The 1996 United States presidential election in Michigan took place on November 5, 1996. All 50 states and the District of Columbia participated in the 1996 United States presidential election. Voters chose 18 electors to the Electoral College, which selected the president and vice president.

Michigan was won by incumbent United States president Bill Clinton of Arkansas, who was running against Kansas senator Bob Dole. Clinton ran a second time with former Tennessee senator Al Gore as Vice President, and Dole ran with former New York congressman Jack Kemp.

Michigan weighed in for this election as 5% more Democratic than the national average. The presidential election of 1996 was a very multi-partisan election for Michigan, with nearly 10% of the electorate voting for third-party candidates. In typical form for the state, the Upper Peninsula of Michigan voted mainly Democratic, and the Lower Peninsula was divided, but more Republican—with the notable exception of Detroit's highly populated Wayne County, which voted overwhelmingly Democratic. In his second bid for the presidency, Ross Perot led the newly reformed Reform Party to gain over 8% of the votes in Michigan, and to pull in support nationally as the most popular third-party candidate to run for the United States presidency in recent times. This marked the first time since 1968 that the state voted Democratic in consecutive elections.
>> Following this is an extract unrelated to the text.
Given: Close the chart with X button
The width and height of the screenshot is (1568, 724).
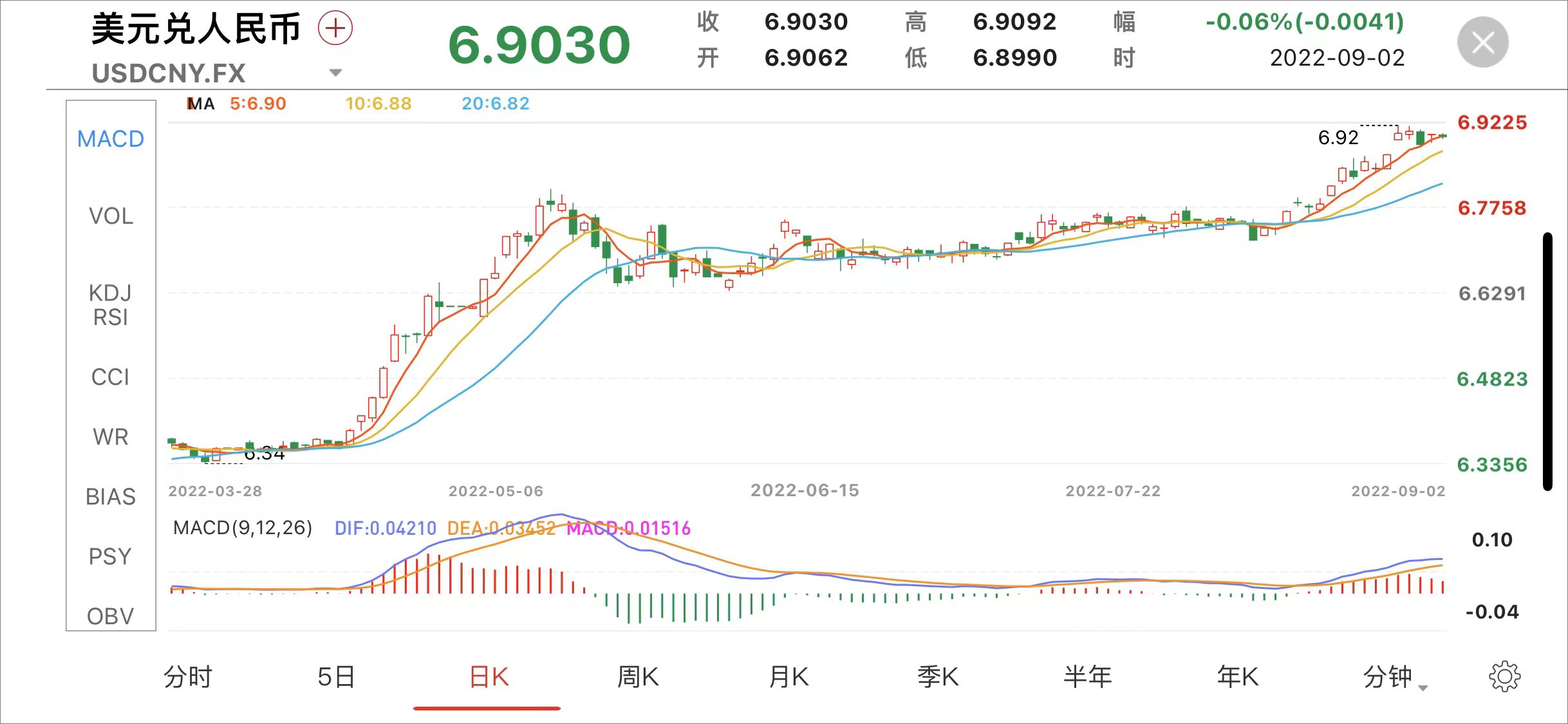Looking at the screenshot, I should (1482, 43).
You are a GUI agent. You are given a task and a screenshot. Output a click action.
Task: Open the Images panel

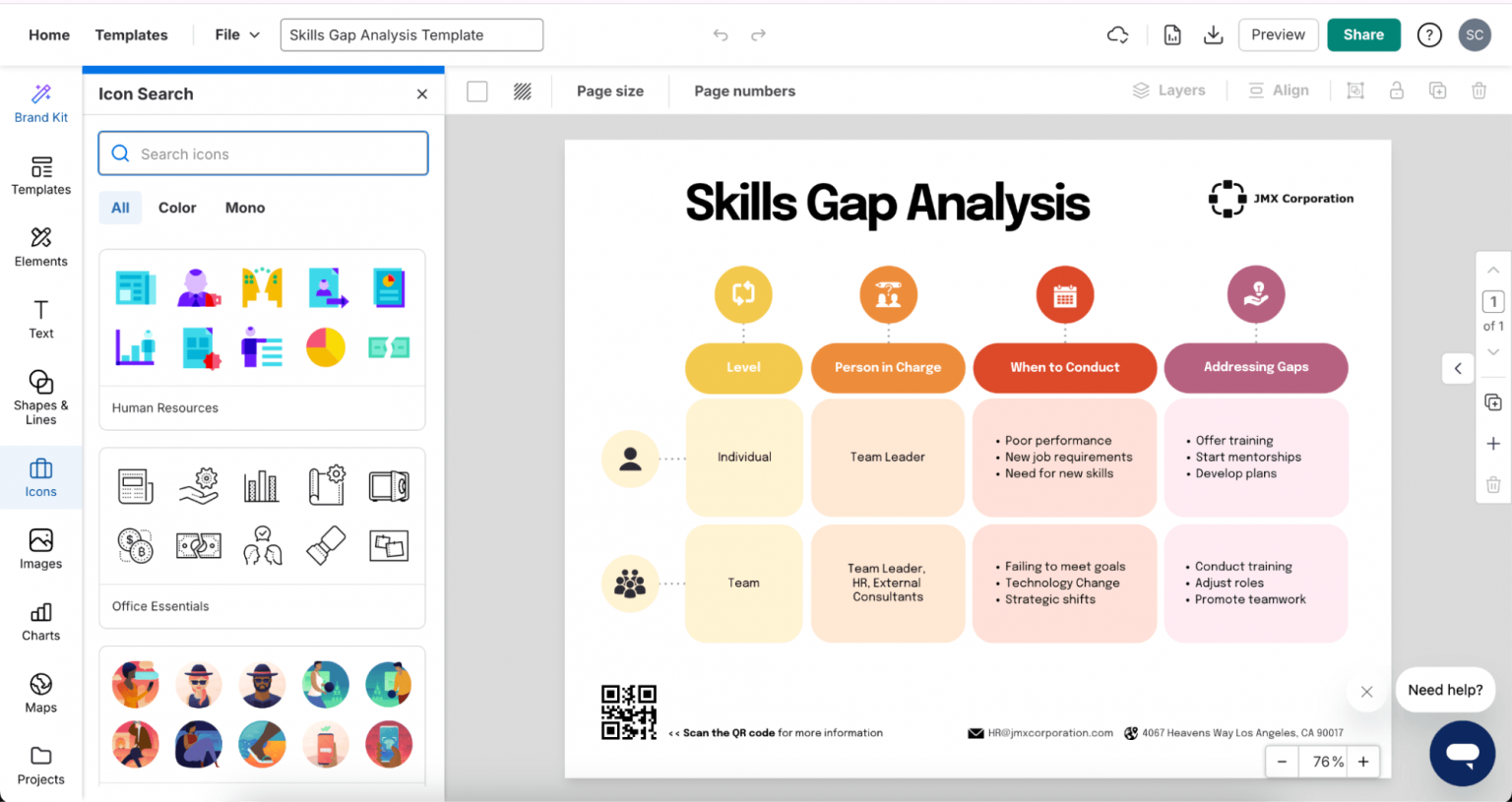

As of the 2024 presidential election, this is the last election in which Houghton, Alcona, Cheboygan, Crawford, Dickinson, Kalkaska, Luce, Mackinac, Mecosta, Lapeer, Keweenaw, Montcalm, Tuscola, Branch, Baraga, Chippewa, Huron, Wexford, Osceola, Montmorency, and Oscoda Counties voted for a Democratic presidential candidate. This is also the last time all counties in the Upper Peninsula voted for a Democrat.

The year 1996 marked a turning point for Michigan, as it would become the most Democratic-leaning of the three Rust Belt swing states (also consisting of Wisconsin and Pennsylvania), a status it held until 2024. Even though Michigan would vote for Donald Trump in the 2016 U.S. presidential election alongside Wisconsin and Pennsylvania, it was still the most Democratic-leaning of the three states. Michigan was also the most Democratic of the three in 2020.
==Primary election==
Michigan held presidential primary elections on March 19, 1996.
===Democratic party===
The Michigan Democratic primary was held on March 16, 1996. Incumbent President Bill Clinton won, unopposed.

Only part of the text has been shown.